■ Text:
···
Please help us ferret out (apologies to mink and weasel lovers!) information on what appears to be a great mystery – the round trip efficiency of Pumped Hydro Energy Storage. Prizes will be awarded!
The round trip efficiency of storage technologies are of great interest and discussion. Some are concerned about “wasting energy” when storing electricity. “Losing” 30% of the electricity going into a storage facility is a “non-starter” for them. However, others counter by pointing out the greater value of electricity delivered on-peak, even if some energy is lost by storing off-peak power.
The number one storage technology in use today is pumped hydro. These are, usually, massive projects, where water is pumped up to a reservoir at night, when power is cheaper, and allowed to flow downhill during the day. The turbine used to pump the water uphill is then spun backwards by the water coming downhill, generating electricity. Whenever energy storage is discussed, pumped hydro is held up as the ideal answer due to it’s large storage capacity, low emissions (although some have begun to be concerned about the amount of methane released from underwater biomass), fast response (although only when generating electricity) and high efficiency. However, your humble blogger has had a difficult time finding authoritative literature on pumped hydro efficiency, and I’m hoping to tap the resources of other, more knowledable members of the industry, by tempting them with fame and fortune.
···
■ The task: According to the pumped hydro post, what qualities lead people to hold up pumped hydro as the ideal answer whenever energy storage is discussed? Rely on the pumped hydro post alone.

■ Given information:
···
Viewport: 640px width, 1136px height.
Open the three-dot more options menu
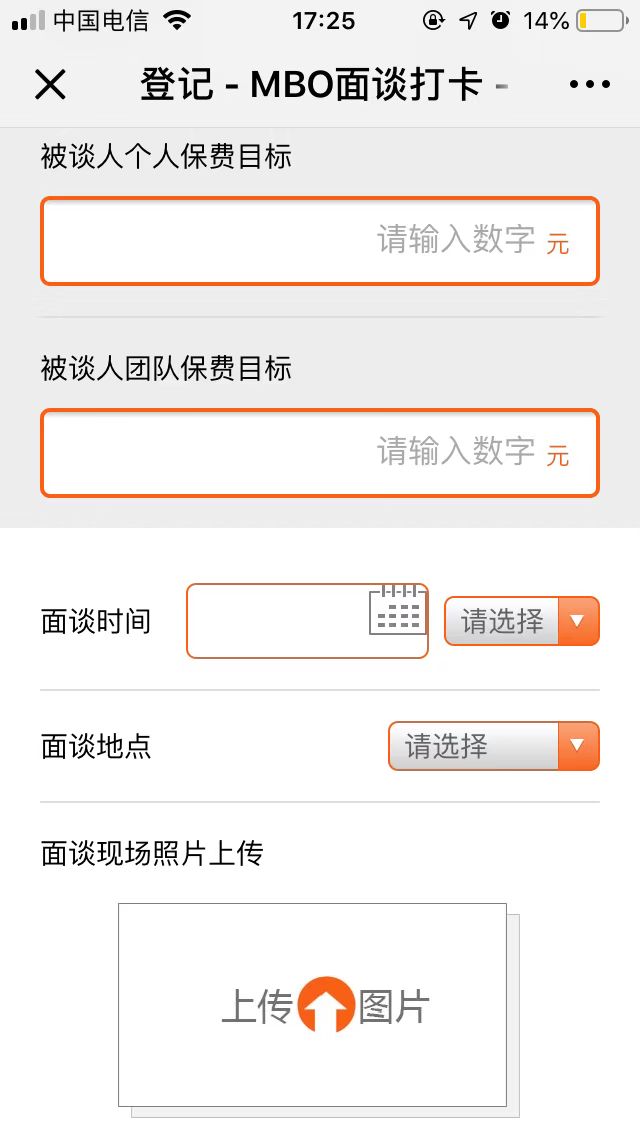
···
■ Exercise output:
- Large storage capacity
- Low emissions
- Fast response
- High efficiency